Limitations on Exercise

 

The holder of the Warrant is prohibited from exercising the Warrant for shares of Common Stock if, as a result of such conversion, such holder, together with its affiliates, would beneficially own in excess of 4.99%. The holder can elect a 19.99% cap instead, and any increase takes effect only 61 days after notice to the Company. 

 

The Exchange Agreement

 

Pursuant to the Exchange Agreement, on June 11, 2026, the Company issued the Securities and the Outstanding Debt was cancelled. The Exchange Agreement contains customary representations and warranties and agreements by the Company and the Debtholder.

 

In the Exchange Agreement, the Debtholder acknowledged that the shares of Common Stock issuable upon conversion of the Preferred Shares and the exercise of the Warrants are subject to an exchange cap (as defined in the Certificate of Designation and the Warrants, respectively) such that the Company will not issue shares of Common Stock upon a conversion of the Preferred Shares or the exercise of the Warrants if the issuance of such shares of Common Stock would exceed the aggregate number of shares of Common Stock which the Company may issue without breaching its obligations under the rules or regulations of Nasdaq.

→ DATA SHOWN:
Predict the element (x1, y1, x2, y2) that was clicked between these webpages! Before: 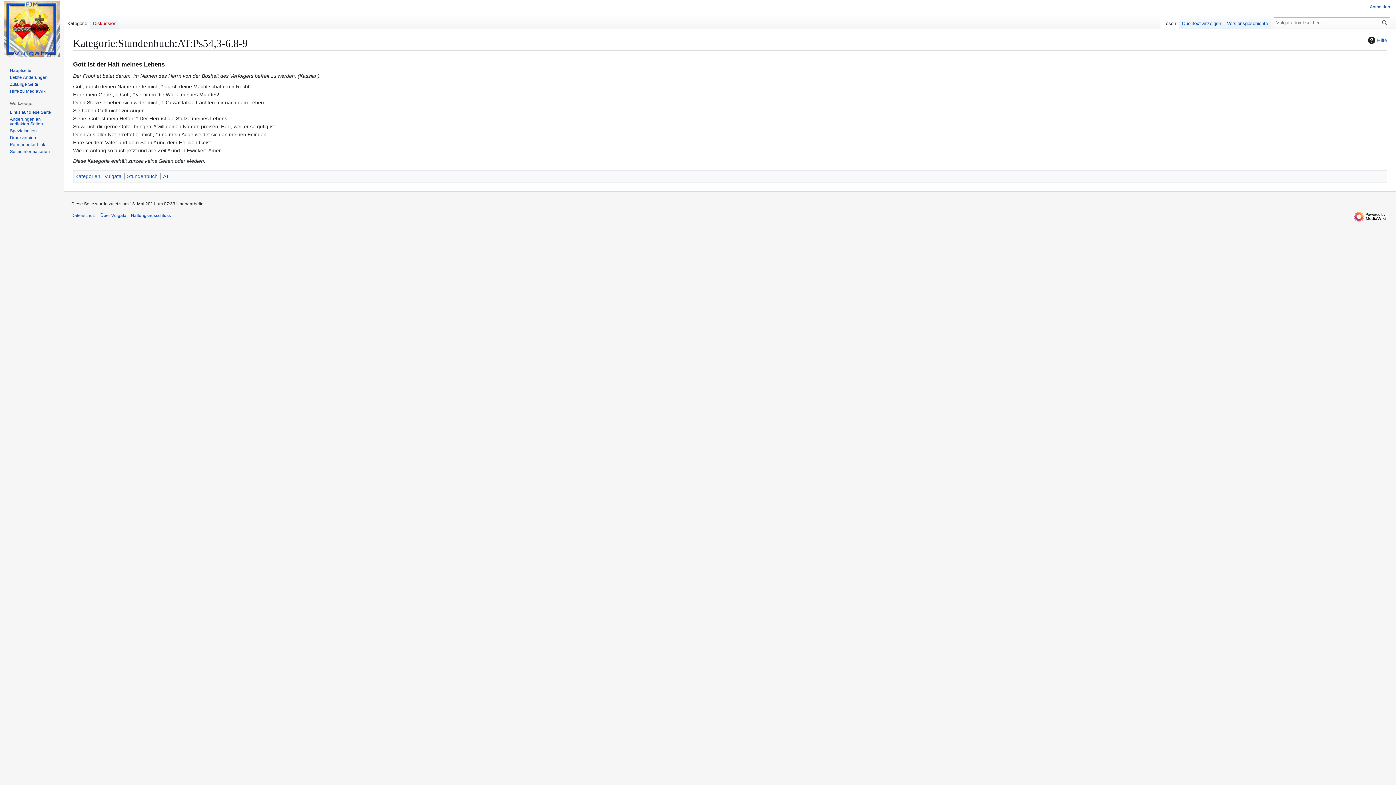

→ ACTIONS TO TAKE:
1) Transcribe the part of the excerpt on warrant exercise limits that opens with the words containing "Limitations on Exercise" and closes with "to the Company.", character for character.
2) Pick up the excerpt on warrant exercise limits after its last sentence and continue it.
The listing is separate material, distinct from the excerpt on warrant exercise limits.

→ ANSWERS:
1)
Limitations on Exercise

 

The holder of the Warrant is prohibited from exercising the Warrant for shares of Common Stock if, as a result of such conversion, such holder, together with its affiliates, would beneficially own in excess of 4.99%. The holder can elect a 19.99% cap instead, and any increase takes effect only 61 days after notice to the Company.

2)
 

In the event the Company’s Common Stock is delisted from Nasdaq for 30 or more consecutive trading days without relisting on an approved exchange, the Exchange Agreement provides that the Debtholder may elect to, by written notice to the Company, exchange the Preferred Shares for an unsecured promissory note of the Company bearing 10% annual interest with a 24-month maturity.

 

The foregoing descriptions of the Certificate of Designation, Exchange Agreement and the Warrants are qualified in their entirety by reference to the full text of such agreements, copies of which are attached hereto as Exhibit 3.1, 10.1 and 4.1, respectively, and each of which is incorporated herein in its entirety by reference. The representations, warranties and covenants contained in such agreements were made only for purposes of such agreements and as of specific dates, were solely for the benefit of the parties to such agreements and may be subject to limitations agreed upon by the contracting parties.

 

Item 3.02. Unregistered Sales of Equity Securities.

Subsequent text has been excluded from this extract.